→ Task goal
Beginning with the line that contains "Where should I", restate each line below through the final one exactly, and exclude the pictures.

[Stored records]
■ ■ ■

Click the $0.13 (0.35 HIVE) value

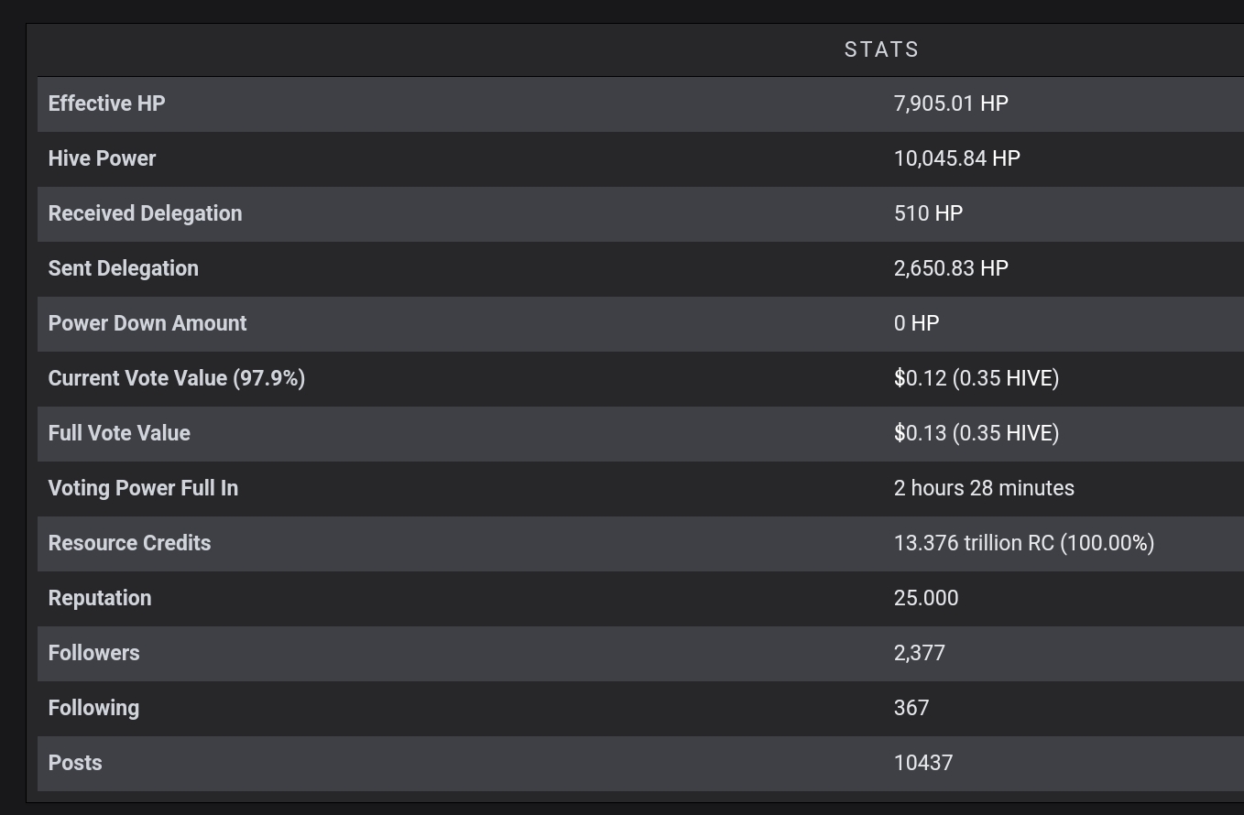[x=976, y=433]
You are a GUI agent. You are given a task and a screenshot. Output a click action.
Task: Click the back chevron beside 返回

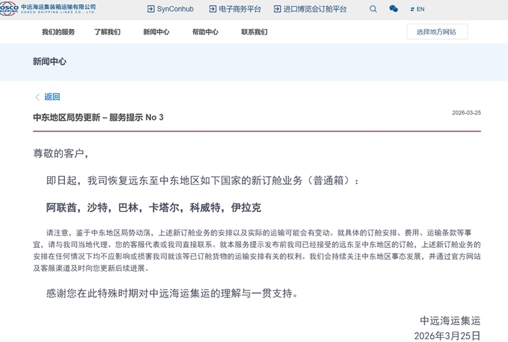point(37,97)
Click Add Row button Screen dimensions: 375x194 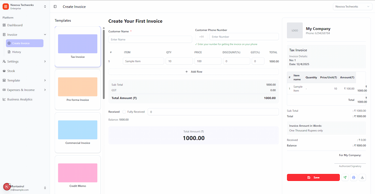193,71
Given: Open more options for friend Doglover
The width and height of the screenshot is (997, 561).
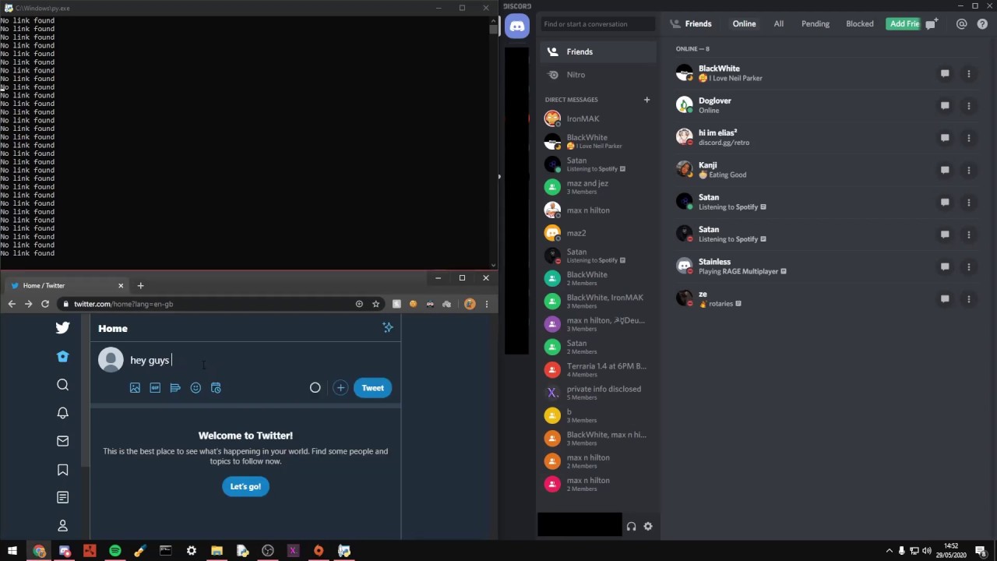Looking at the screenshot, I should point(968,106).
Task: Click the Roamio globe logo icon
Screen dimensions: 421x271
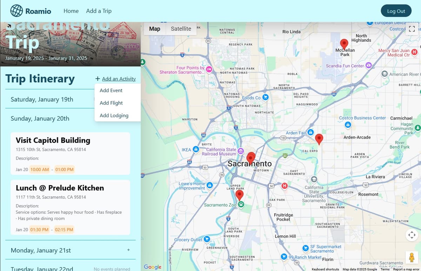Action: point(16,11)
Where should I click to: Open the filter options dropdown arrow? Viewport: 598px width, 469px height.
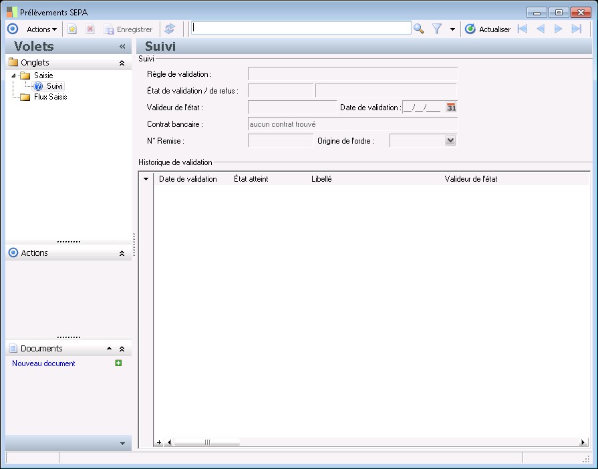[452, 29]
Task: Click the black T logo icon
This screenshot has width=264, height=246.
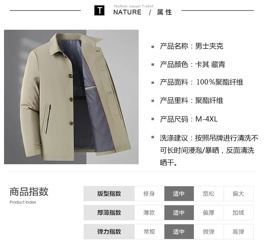Action: 99,10
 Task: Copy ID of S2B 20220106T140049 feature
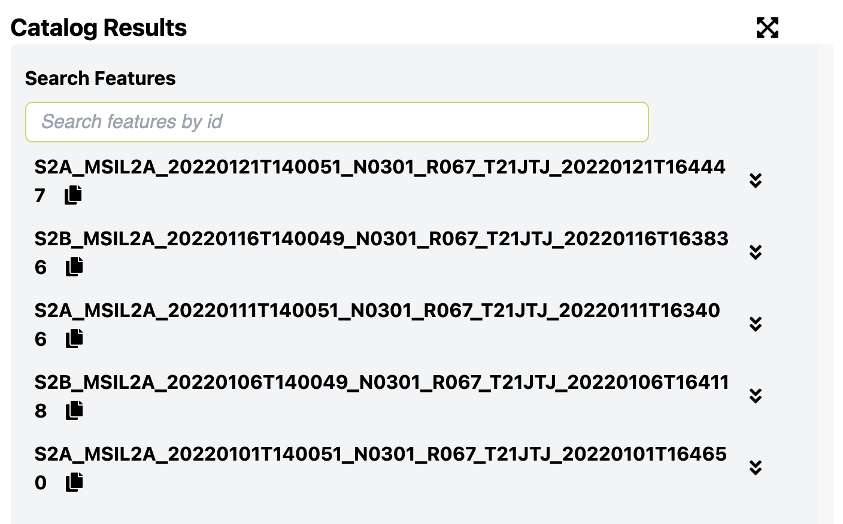pos(74,410)
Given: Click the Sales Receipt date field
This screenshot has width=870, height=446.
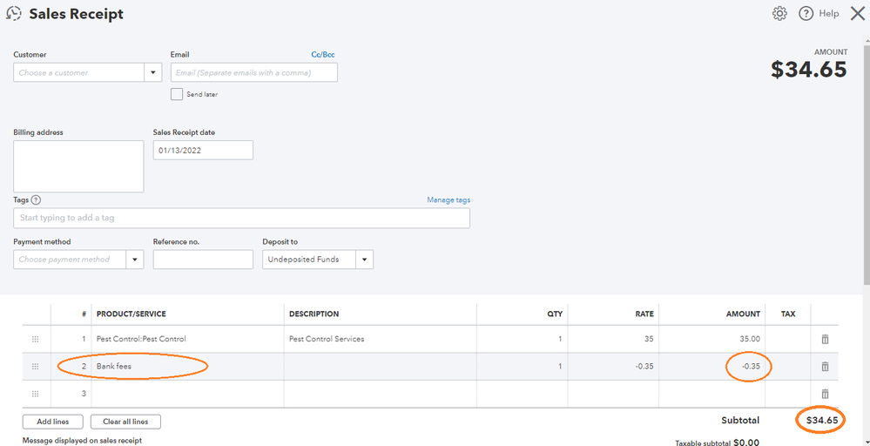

■ ■ ■

→ Response to this exercise
Where should I click to: Open the filter options dropdown arrow? Viewport: 598px width, 469px height.
[452, 29]
Task: Click the black T logo icon
This screenshot has width=264, height=246.
Action: 99,10
 Task: Copy ID of S2B 20220106T140049 feature
pos(74,410)
Given: Click the Sales Receipt date field
This screenshot has width=870, height=446.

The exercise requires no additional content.